‘Coral lab’ offers acidity insight (videos)

Five metres under the blue waters of the Red Sea in Eilat, Israel, we’re examining a long steel table arrayed like a plant nursery with ranks of near-identical specimens. They’re not plants, they’re corals, which are being cultivated for experiments into ocean acidification.

The specimens are taken to one of the world’s most desirable science laboratories – the Interuniversity Institute for Marine Science, located right on the beach at Eilat.

There, scientists are reaching worrying conclusions, particularly for the hundreds of millions of people who rely on fish that depend on coral reefs.



The project is led by a lean triathlete, Dr Maoz Fine.

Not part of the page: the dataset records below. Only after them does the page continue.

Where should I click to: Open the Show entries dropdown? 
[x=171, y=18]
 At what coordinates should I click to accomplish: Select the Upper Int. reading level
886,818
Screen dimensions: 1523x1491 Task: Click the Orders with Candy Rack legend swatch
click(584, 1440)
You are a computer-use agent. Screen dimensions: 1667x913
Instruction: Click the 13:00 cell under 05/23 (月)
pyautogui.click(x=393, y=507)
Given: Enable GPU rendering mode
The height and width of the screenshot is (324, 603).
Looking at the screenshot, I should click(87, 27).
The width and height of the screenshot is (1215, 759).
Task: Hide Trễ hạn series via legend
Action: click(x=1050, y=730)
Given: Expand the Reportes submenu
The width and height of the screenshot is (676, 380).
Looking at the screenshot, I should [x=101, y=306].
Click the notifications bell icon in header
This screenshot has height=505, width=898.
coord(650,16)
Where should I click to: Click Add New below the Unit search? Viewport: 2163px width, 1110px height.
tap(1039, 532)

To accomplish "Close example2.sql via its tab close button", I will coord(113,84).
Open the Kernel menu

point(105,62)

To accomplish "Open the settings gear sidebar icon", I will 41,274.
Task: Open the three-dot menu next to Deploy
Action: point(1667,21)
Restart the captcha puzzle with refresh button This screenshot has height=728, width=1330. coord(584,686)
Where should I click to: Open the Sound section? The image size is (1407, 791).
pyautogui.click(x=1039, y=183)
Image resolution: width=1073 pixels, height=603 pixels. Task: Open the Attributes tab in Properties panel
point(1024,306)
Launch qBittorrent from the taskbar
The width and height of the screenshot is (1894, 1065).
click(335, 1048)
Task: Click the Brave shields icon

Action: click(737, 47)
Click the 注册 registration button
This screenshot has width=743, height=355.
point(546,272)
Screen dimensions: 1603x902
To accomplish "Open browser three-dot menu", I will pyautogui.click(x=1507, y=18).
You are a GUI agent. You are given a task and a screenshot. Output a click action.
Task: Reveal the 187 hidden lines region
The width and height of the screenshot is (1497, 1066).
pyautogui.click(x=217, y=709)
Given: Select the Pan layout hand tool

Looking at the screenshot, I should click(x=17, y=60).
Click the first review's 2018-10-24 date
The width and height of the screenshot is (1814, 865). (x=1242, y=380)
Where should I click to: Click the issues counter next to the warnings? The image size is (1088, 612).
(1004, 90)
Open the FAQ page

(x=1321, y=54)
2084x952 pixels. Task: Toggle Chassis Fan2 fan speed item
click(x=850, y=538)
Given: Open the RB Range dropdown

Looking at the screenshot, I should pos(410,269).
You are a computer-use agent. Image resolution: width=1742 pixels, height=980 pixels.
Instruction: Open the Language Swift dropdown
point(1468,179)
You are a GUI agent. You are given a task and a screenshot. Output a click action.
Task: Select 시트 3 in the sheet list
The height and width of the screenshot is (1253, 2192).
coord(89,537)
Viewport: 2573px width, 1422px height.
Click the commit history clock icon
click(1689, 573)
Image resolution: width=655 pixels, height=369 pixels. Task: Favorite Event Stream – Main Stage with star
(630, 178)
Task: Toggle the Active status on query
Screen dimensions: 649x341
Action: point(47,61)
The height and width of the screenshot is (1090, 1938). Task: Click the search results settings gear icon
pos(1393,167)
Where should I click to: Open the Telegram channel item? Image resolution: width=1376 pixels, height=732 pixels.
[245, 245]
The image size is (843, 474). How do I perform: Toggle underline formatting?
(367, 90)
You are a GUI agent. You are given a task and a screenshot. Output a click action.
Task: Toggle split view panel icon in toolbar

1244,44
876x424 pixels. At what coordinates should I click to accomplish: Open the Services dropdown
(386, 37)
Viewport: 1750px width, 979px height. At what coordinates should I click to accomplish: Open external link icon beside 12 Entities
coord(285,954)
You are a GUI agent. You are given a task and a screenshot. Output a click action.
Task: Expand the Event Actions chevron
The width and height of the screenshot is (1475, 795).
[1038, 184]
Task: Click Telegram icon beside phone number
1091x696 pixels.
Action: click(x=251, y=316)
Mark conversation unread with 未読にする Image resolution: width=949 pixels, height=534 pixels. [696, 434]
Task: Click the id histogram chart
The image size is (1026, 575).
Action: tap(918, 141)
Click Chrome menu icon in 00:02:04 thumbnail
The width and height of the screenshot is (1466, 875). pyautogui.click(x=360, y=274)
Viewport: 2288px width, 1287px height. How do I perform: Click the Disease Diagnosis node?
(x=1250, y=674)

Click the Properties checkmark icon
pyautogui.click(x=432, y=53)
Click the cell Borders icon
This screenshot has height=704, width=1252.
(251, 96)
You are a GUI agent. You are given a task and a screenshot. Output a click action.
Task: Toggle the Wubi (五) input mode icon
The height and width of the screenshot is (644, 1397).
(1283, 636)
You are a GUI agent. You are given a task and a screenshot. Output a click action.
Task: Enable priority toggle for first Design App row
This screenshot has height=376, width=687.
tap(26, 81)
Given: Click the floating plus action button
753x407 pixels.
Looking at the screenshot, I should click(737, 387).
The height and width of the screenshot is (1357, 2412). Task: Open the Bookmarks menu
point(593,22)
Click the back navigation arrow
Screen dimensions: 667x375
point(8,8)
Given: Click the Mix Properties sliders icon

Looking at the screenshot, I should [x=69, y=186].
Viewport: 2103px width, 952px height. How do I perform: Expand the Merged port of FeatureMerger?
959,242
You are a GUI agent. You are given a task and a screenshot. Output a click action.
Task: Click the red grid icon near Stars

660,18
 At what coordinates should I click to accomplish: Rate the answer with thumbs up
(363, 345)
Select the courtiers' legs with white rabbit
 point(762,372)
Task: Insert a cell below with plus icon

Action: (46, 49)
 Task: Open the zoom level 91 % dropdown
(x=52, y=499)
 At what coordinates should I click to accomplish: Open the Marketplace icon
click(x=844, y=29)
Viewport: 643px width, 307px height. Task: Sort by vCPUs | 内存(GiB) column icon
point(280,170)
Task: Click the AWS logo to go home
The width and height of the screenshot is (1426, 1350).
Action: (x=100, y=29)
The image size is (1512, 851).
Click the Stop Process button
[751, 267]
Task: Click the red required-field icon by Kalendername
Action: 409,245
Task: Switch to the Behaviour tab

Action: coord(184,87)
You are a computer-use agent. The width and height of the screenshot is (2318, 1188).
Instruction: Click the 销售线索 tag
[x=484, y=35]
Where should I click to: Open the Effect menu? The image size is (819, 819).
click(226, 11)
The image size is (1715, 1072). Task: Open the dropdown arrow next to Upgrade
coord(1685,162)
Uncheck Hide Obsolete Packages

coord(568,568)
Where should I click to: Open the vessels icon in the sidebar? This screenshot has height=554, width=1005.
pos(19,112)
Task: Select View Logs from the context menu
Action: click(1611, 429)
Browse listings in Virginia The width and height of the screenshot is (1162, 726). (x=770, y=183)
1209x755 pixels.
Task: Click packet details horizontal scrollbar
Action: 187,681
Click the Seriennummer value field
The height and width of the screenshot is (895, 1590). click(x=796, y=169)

He started by measuring the growth rate of corals at a pH of 7.9, which is about the same level that the world’s oceans, on average, are expected to reach by the end of the century.

To his surprise, the corals – which produce alkaline shells – were only slightly affected by the decrease in alkalinity during the one-year experiment.

He lowered the water’s pH to 7.6, which is roughly equivalent to about 1,500 parts per million of CO2 in the atmosphere.

The unpublished experiment is controversial because it creates conditions much worse than even the most pessimistic forecast.

Dr Fine defends it because he says we need to find as soon as possible whether different corals will react differently to higher acidity by pushing the limits of coral physiology to extreme.

He was amazed to find that the fast-growing branching corals (Stylophora pistillata) did well even under this low pH.

But the slow-growing corals (Porites), which form the bedrock of the reefs, were demonstrably harmed.

Far more alarming is the experiment on a humble calcareous algae, which looks like pink paint on a rock.

This algae plays a vital role in cementing reefs together. But it cannot survive the pH levels of 8.0 predicted before the end of the century, possibly as early as 2050.

That means the reefs are likely to begin to crumble.

“Corals will continue to exist,” Dr Fine says, “but the reefs will be greatly changed from what we know now and their biodiversity will be dramatically reduced.

“This will make them much more vulnerable to other catastrophic events, like bleaching.

“We are piling problems upon each other.”